(Prof. Dr. Horst Weller, Dr. Christoph Gimmler)
Das Centrum für Angewandte Nanotechnologie (CAN GmbH) hat im Vereinspendenprojekt Weihnachten 2006: „Nanobeschichtungen“ an Beschichtungen für Endoprothesen geforscht, die mittels Nanopartikeln eine Beschichtung erhalten haben, um auch für unzementierte Prothesen einen erhöhten Schutz vor Entzündungen nach der Operation zu realisieren.
Die Idee dahinter ist, dass sich in der Beschichtung aus Nanopartikeln genug freies Volumen befindet (ähnlich wie in einem Schwamm – siehe Abbildung), in welches ein Wirkstoff – zum Beispiel ein Antibiotikum – eingebracht werden kann. Dieses soll dann bei einer auftretenden Entzündung an der Prothese freigesetzt werden.
Die Arbeiten an einer solchen, neuartigen zementfreien Prothese haben gezeigt, dass viele weitere Detailfragen zu klären sind. Insbesondere im Bereich der Zellkultur (Untersuchungen anhand von Knochenzellen) und der Freisetzung des Wirkstoffes sowie des (externen) Auslösers, der die Freisetzung dieses Wirkstoffes zur Folge hat, hat sich gezeigt, wo vertiefende Untersuchungen notwendig sind.
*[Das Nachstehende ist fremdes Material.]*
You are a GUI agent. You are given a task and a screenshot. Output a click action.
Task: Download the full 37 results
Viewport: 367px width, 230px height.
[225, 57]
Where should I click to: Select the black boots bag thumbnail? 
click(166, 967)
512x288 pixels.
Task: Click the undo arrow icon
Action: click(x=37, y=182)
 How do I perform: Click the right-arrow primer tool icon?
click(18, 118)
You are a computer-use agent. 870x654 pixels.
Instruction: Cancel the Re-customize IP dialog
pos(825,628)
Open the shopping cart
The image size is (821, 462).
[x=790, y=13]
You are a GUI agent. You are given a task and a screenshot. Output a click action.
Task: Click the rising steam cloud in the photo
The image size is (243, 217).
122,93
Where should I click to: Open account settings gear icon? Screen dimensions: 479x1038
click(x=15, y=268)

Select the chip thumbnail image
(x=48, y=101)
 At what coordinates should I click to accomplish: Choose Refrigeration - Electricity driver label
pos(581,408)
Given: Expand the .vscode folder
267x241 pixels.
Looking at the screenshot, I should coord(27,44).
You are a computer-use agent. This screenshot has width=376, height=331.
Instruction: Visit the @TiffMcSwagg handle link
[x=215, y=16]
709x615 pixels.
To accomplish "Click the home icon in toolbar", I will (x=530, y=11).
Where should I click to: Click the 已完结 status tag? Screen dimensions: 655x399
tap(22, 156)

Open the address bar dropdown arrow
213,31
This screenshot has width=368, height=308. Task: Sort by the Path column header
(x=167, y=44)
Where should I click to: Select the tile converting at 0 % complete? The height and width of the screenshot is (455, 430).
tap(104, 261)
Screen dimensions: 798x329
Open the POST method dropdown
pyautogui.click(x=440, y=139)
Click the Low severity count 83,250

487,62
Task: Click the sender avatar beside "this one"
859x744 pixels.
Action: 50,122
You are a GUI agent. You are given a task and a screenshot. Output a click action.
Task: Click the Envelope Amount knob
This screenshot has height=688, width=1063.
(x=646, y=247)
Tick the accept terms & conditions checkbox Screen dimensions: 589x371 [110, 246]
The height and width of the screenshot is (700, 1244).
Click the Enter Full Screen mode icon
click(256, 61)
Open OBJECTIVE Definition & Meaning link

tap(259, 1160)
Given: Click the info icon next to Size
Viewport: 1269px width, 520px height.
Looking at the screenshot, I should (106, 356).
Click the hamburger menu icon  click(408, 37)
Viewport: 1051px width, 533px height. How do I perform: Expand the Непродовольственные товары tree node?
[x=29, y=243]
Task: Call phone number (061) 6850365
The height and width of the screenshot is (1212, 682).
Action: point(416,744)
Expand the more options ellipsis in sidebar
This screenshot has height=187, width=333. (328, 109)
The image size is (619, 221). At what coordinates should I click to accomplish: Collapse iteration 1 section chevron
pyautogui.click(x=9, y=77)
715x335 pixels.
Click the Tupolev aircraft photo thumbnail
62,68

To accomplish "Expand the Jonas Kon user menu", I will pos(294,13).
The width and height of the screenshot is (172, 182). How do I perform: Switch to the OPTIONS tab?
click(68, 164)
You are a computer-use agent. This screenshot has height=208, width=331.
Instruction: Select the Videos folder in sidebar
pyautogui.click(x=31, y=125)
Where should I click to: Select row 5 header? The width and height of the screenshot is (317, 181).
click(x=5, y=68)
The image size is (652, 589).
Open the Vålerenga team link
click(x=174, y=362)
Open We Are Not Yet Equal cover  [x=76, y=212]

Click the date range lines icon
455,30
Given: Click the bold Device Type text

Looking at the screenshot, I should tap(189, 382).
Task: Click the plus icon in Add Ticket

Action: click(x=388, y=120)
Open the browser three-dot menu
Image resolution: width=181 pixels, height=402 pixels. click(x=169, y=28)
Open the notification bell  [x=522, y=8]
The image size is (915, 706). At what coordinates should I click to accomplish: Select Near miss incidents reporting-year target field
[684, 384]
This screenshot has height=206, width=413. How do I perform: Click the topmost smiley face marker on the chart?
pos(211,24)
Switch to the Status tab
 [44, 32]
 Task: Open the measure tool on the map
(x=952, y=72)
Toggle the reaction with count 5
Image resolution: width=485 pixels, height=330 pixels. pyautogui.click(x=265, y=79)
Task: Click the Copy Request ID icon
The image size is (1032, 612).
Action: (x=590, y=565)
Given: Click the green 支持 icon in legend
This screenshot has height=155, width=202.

Ein wichtiger Punkt ist dabei die Erhöhung der mechanischen Stabilität der nanoporösen Beschichtung bezüglich Abrieb- und Kratzfestigkeit, sowie ihre Beständigkeit gegenüber Torsionskräften als Voraussetzung für die Praxistauglichkeit dieser neuartigen Prothese.
Ein weiterer Punkt befasst sich mit der Freisetzung. Um die Überlegenheit des Ansatzes zur Freisetzung von Antibiotika aus unzementierten Prothesen darzustellen, müssen erweiterte Studien mit externen Partnern im Bereich Endoprothetik und Zellkultur/Bakteriologie durchgeführt werden.
Grundsätzlich konnte gezeigt werden, dass eine nanoporöse Schicht aus bioverträglichem Titandioxidnanopartikeln geeignet ist, um als Reservoir für ein eingelagertes Antibiotikum zu dienen und somit den heute oft verwendeten Knochenzement aus Kunststoff überflüssig machen kann. Das Projekt hat als weiteres Ergebnis die erfolgreiche Herstellung von Titandioxidnanopartikeln mit stark unterschiedlichen Durchmessern, die nach ihrer Auftragung auf das Modell eines Implantats – ein Titanplättchen – ein poröses Netzwerk entstehen lassen. Weiterhin konnte in dieses Netzwerk eine Lösung aus bioabbaubarem Polymer (Polymilchsäure) und Antibiotikum eingebracht und in Zellkulturversuchen wieder freigesetzt werden.